Today’s Bible reading is 1 Samuel 29 and Revelation 3.
In Revelation 2 and 3, Jesus communicates individual messages to seven different churches. Each message begins with the same two words: “I know.” He is the first and the last, the Amen, the holy and true one who walks among his churches, and he knows.
“I know where you dwell.” Jesus described Pergamum as “where Satan’s throne is.” It’s hard to imagine how bad the situation in that city had to be to warrant such a diagnosis and yet, there were saints–men and women who were holding fast to Jesus’ name and refusing to deny his faith. Wherever you are today, Jesus knows.
“I know your works.” Christians sprinkled throughout Asia were faithfully serving, toiling on, patiently enduring. In the eyes of the world, they had “little power,” but Jesus would continue to set before them open doors of opportunity. “Do not fear.” “Hold fast.” “Be faithful.” “I am coming.” Wherever you are serving today, Jesus knows.
“I know your love.” Some had abandoned the love they had at first. Others were lukewarm. Some had the reputation of being alive, but they were dead. Jesus spoke hard-to-hear, straightforward rebukes to many. “Wake up.” “You are wretched, pitiable, poor, blind, and naked.” “Repent.” But notice the heart behind the rebukes: “Those whom I love, I reprove and discipline.” However you have stumbled, Jesus continues to patiently stand at the door and graciously knock with love in his heart for you.

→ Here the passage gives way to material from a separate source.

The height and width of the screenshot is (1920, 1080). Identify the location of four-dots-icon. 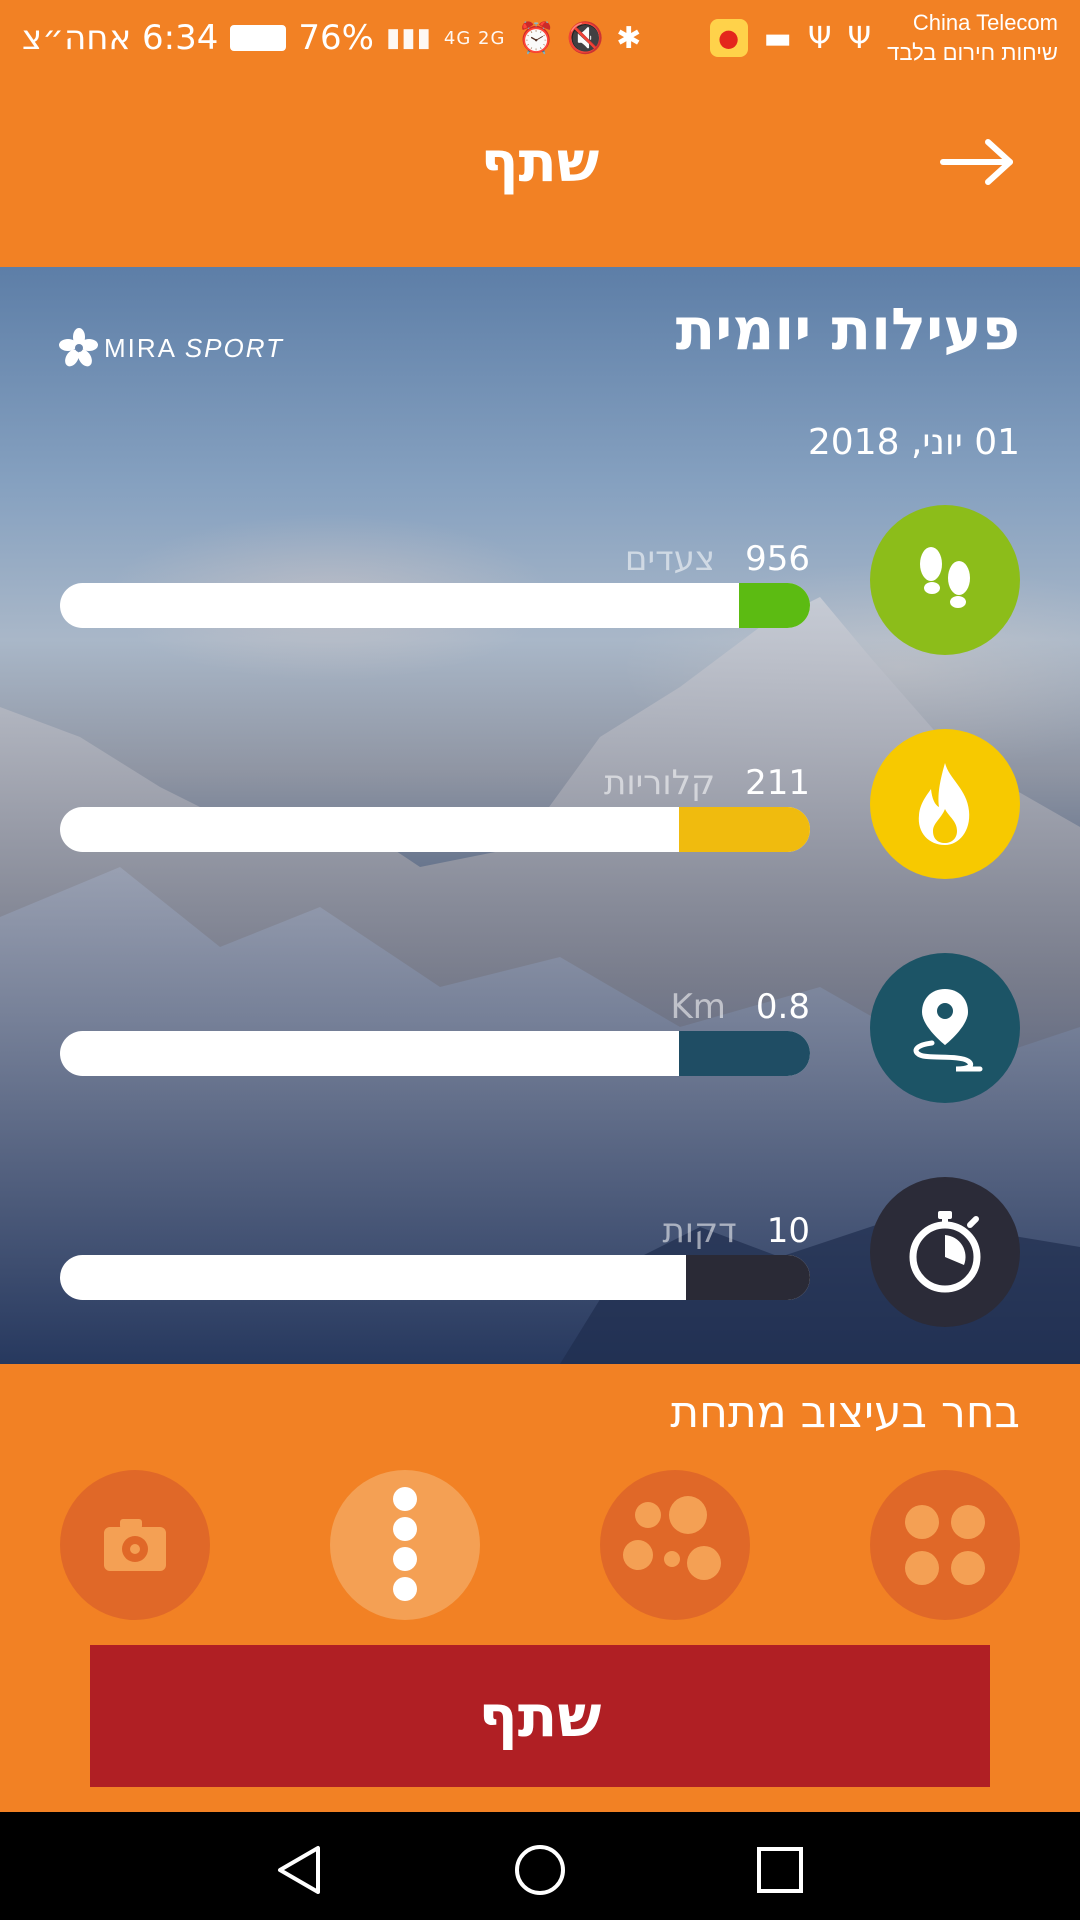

“I know.” Jesus knows how to grant me the right to the tree of life. Jesus knows how to clothe you in white garments, give you a new name, and confess you before his Father. Jesus knows how to keep us from being hurt by the second death.
Here’s the catch: it’s not enough for me to say, “I know” and leave him on the other side of the door. Each message of Jesus to the churches concludes with the same call: “He who has an ear, let him hear what the Spirit says to the churches.” The door must be opened, his voice must be heeded, his lead must be followed, and no one can do that for me but me.